Además, la factura de la operación ya asciende a 25.000 millones de dólares, tal como reveló el interventor del Pentágono, Jay Hurst, durante la primera comparecencia ante el Congreso desde que comenzó la campaña militar. A pesar de que la administración lo niegue, el nuevo presupuesto de Defensa prevé un aumento del 40% de cara a 2027 para reabastecer buena parte de la munición empleada. Se trata de una partida presupuestaria que requiere el visto bueno del Congreso y, de momento, el cambio del sentido del voto de muchos republicanos no augura un proceso plácido.
Un nuevo ultimátum
Que se hayan superado los dos meses de guerra también ha situado a los congresistas republicanos en una posición difícil de argumentar. Según la ley federal, pasados los 60 días de campaña, el ejecutivo está obligado a pedir permiso al legislativo y, si no, debe retirar las tropas. La Casa Blanca insiste en decir que técnicamente no se han cumplido los 60 días, porque desde el 8 de abril hay en vigor la tregua y, por tanto, la norma no se aplica. Al mismo tiempo, Trump decía el lunes que había estado solo a "una hora" de ordenar un nuevo ataque contra Irán pero lo había detenido a petición de los aliados del Golfo. De hecho, ha vuelto a dar un ultimátum vago a los ayatolás para llegar a un acuerdo. La fecha límite se mueve entre este fin de semana y principios de la semana que viene.
El senador Thom Tillis, un republicano que hasta ahora ha votado en contra de las resoluciones de poderes de guerra, ya expresó esta semana su frustración con la posición del gobierno Trump, y especialmente con el secretario de Defensa, Pete Hegseth. "El statu quo actual demuestra lo incompetente que es Pete Hegseth", dijo Tillis a los periodistas.
Primarias republicanas
Ahora bien, todavía es pronto para poder interpretar esta transferencia de votos como un síntoma de la disposición de los legisladores a rebelarse contra Trump. Los senadores que se han pasado al bando demócrata, a excepción de uno, son los que siempre han acostumbrado a mostrarse más críticos con el presidente. La novedad en el Senado fue el voto de Bill Cassidy, representante de Louisiana, que no hizo el giro hasta que esta semana perdió las primarias después de que el magnate diera apoyo a su rival.

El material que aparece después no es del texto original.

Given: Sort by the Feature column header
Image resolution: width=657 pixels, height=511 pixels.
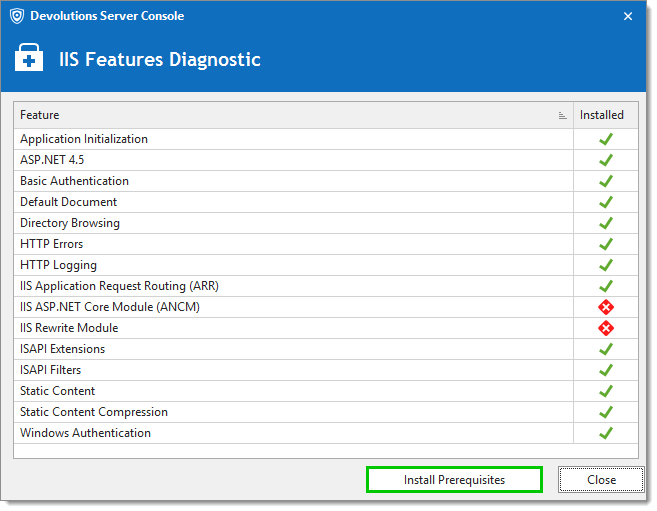Looking at the screenshot, I should click(x=293, y=115).
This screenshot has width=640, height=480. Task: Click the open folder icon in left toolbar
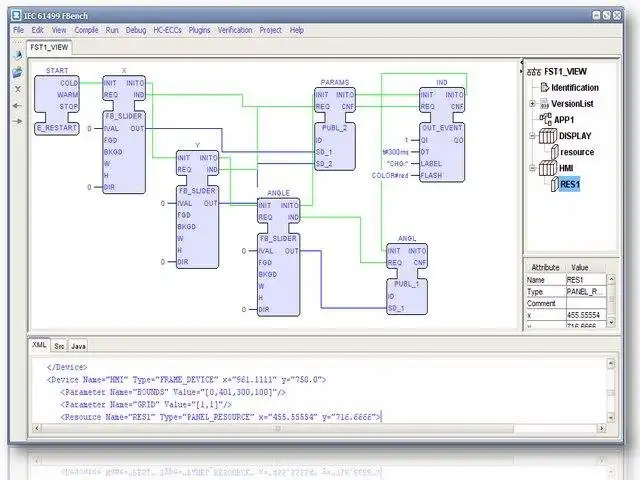[x=17, y=72]
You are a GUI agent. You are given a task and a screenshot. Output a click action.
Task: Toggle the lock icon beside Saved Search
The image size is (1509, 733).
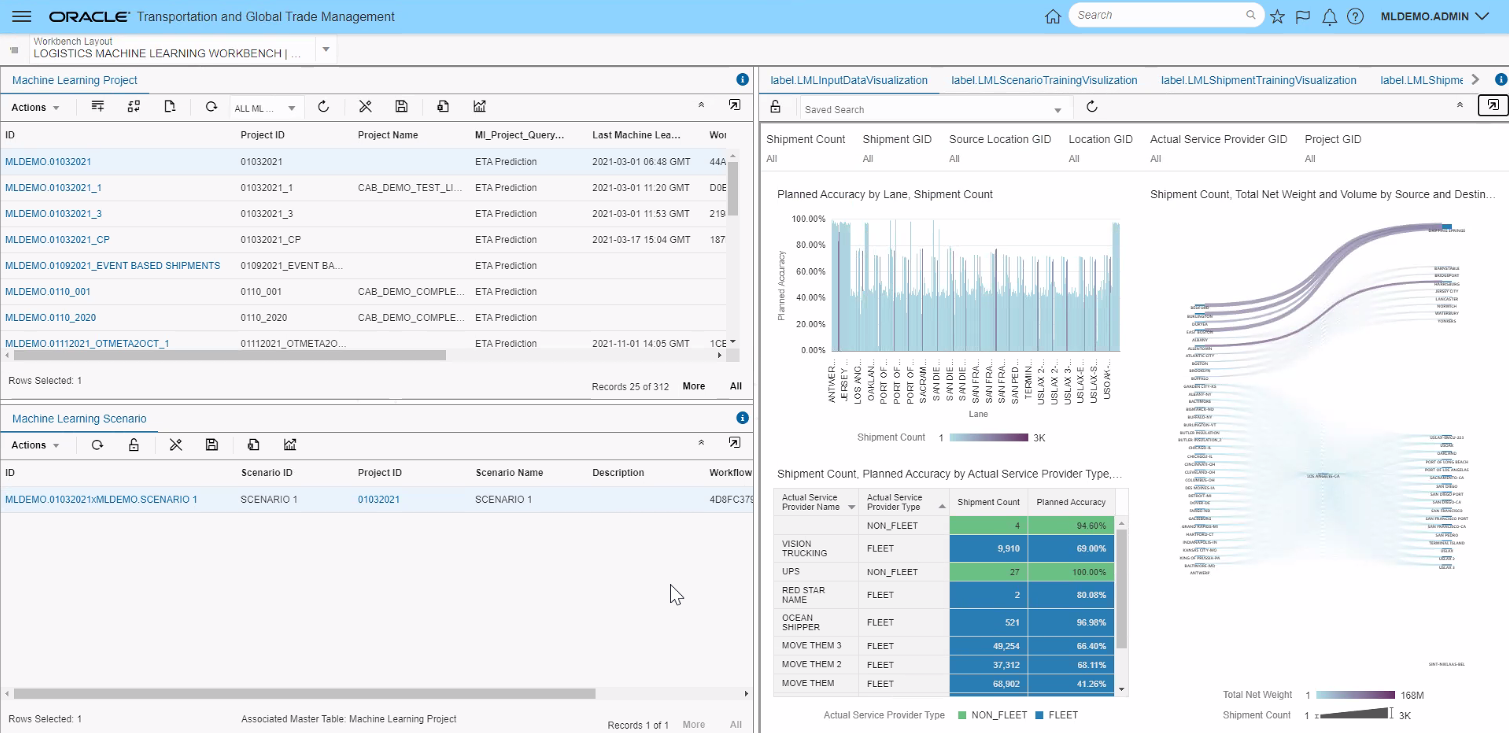tap(775, 107)
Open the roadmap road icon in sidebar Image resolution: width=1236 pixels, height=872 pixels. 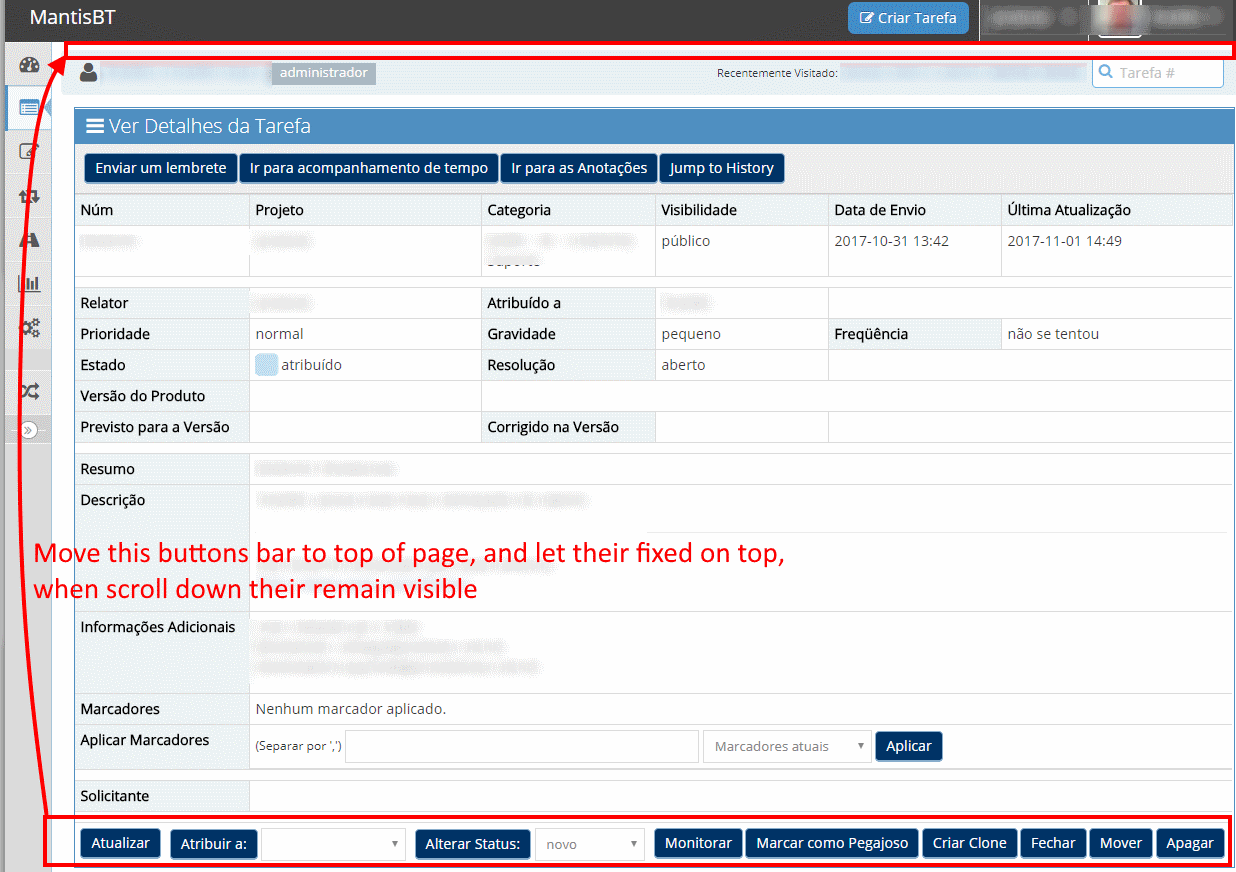[29, 240]
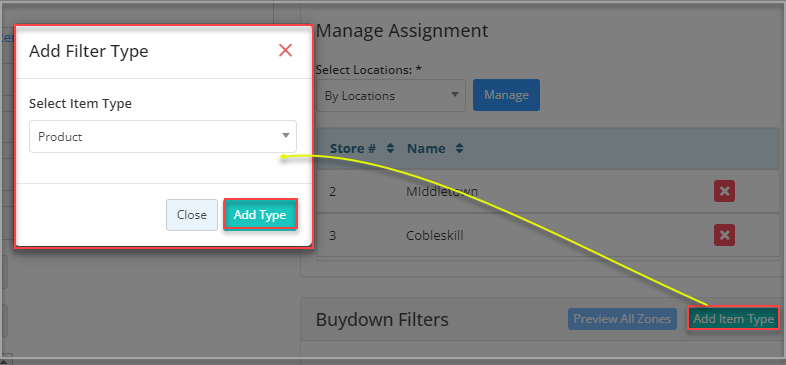Click Preview All Zones button

pos(622,319)
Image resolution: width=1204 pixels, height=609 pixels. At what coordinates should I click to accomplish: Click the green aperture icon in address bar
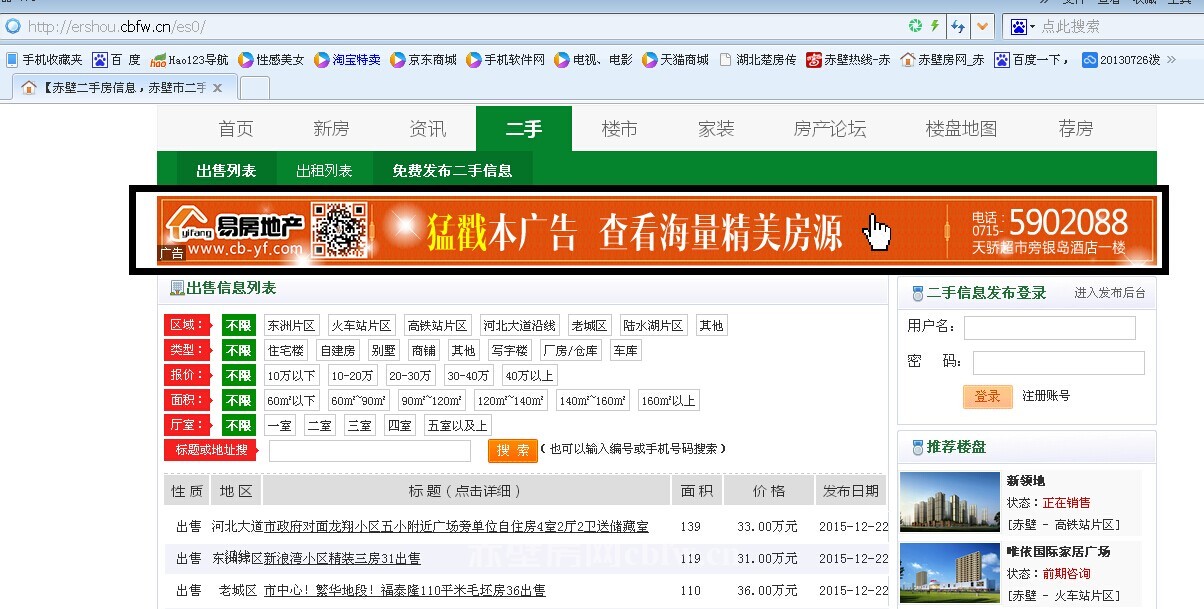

De hecho, el resultado de esta semana en las primarias de Kentucky ya ha dejado claro cuál es el coste de hacer oposición al presidente. El republicano Thomas Massie, vocal opositor del magnate, perdió el martes pasado contra Ed Gallerin, su rival que Trump había estado esponsorizando para quitarse de encima a Massie. El mandatario y sus aliados invirtieron más de 35 millones de dólares en la campaña para enterrar a la oveja díscola. El resultado de estas primarias también era una prueba para ver si todavía era posible dentro del partido ir en contra de Trump y sobrevivir.